Animating a lead CG character down to the smallest pores and strands of hair for the long-gestating manga-based film from director Robert Rodriguez was a task that took years for the Lightstorm team, WETA Digital, and other facilities.

VFX industry veterans Eric Hollander and Eric Saindon had been involved with the intriguing notion of producing visual effects for Alita: Battle Angel for literally decades when the opportunity finally arrived. The film’s developmental life cycle had brought it in and out of their lives numerous times since they both first read the original script, based on a manga (Japanese comic) series, when James Cameron was planning to direct it  back in 2005. Then, three years ago, with Robert Rodriguez at the helm and Cameron producing, the production finally launched, posing some of the most complex CG challenges either had ever faced. After all, they were being asked to head up an effort to produce from the ground up a believable, emotive, all-CG character who would be the lead in a 3D studio film, interacting with real-world actors and environments.
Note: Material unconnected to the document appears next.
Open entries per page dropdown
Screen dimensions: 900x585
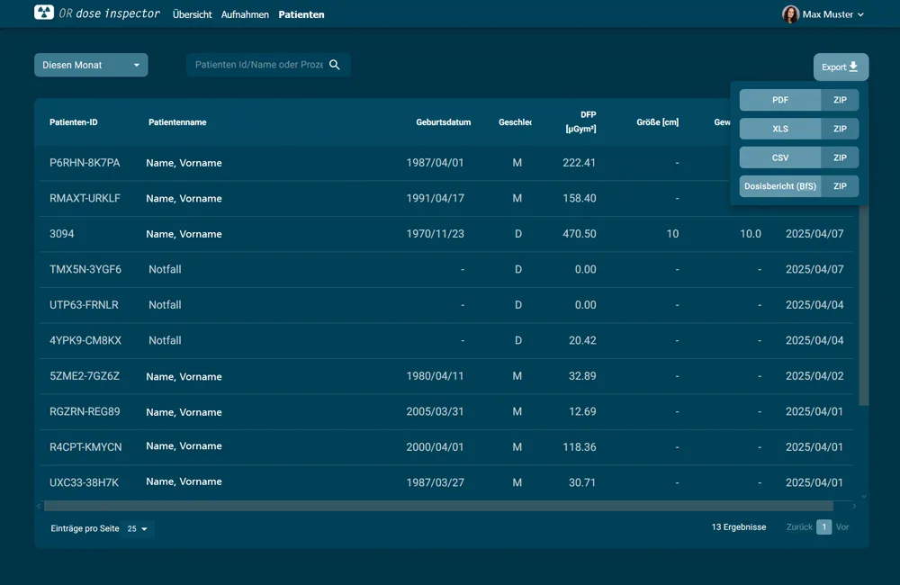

“When Robert [Rodriguez] and [Hollander] came to New Zealand [to Weta Digital] for the first time, we sat in a conference room, and Robert pulled out his computer,” Saindon recently explained during a conversation he and Hollander had for the Podcasts from the Front Lines series. “He said the goal for this movie was to create the first live-action manga character brought to the screen in a realistic way. That was the driving point for the whole film: how do you bring a humanoid CG character to life with live-action characters and still feel the heart and soul of the original manga?”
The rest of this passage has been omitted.